Le premier tome de l’Histoire de l’Aunis et de la Saintonge, qui traite de la préhistoire et de l’Antiquité dans le département, révèle une source d’informations dont l’une attire forcément l’attention. Aux premiers siècles de notre ère, la vigne occupait une place privilégiée dans le paysage. Notre tradition viticole n’est donc que l’héritage du passé !
Quand Jean Glénisson et ses amis ont choisi de publier l’histoire de l’Aunis et de la Saintonge, ils se sont lancés dans une belle aventure... et une vaste entreprise. Entre les premiers hommes de chez Pinaud et la construction des Antilles de Jonzac, des centaines et des centaines d’années les contemplent, en effet !
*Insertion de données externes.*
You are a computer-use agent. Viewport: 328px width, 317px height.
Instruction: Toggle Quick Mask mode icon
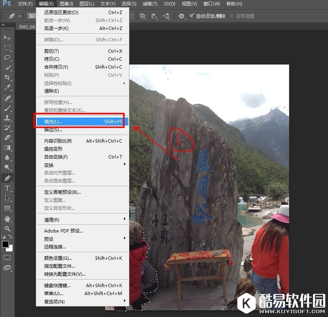[x=7, y=257]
Minutieusement composé en fonction de ses “qualités“, chaque groupe de chercheurs a été chargé de travailler sur une époque déterminée. Après le célèbre Massiou dont les six volumes, édités entre 1836 et 1840, relatent les riches heures du département, cette nouvelle édition tombe à point : elle délivre une information objective à laquelle s’ajoutent évolutions et nouvelles découvertes. Une réactualisation nécessaire, en quelque sorte !
Il y a quelque temps, nous avons salué le tome III - époque allant de 1480 à 1610 - dont l’originalité chronologique est d’avoir précédé “ses frères aînés“. Que voulez-vous, Marc Seguin, spécialiste des XVe et XVIe siècles, a la plume alerte et c’est l’un des historiens les plus rigoureux quant à la date de remise des manuscrits. Sa ponctualité explique cette publication rapide, ô combien précieuse puisque son livre fait désormais référence.
Lundi dernier, Geste Éditions a repris le cours normal des événements en présentant le numéro un de cette fresque charentaise maritime. Son titre : Des origines à la fin du VIe siècle après J.C.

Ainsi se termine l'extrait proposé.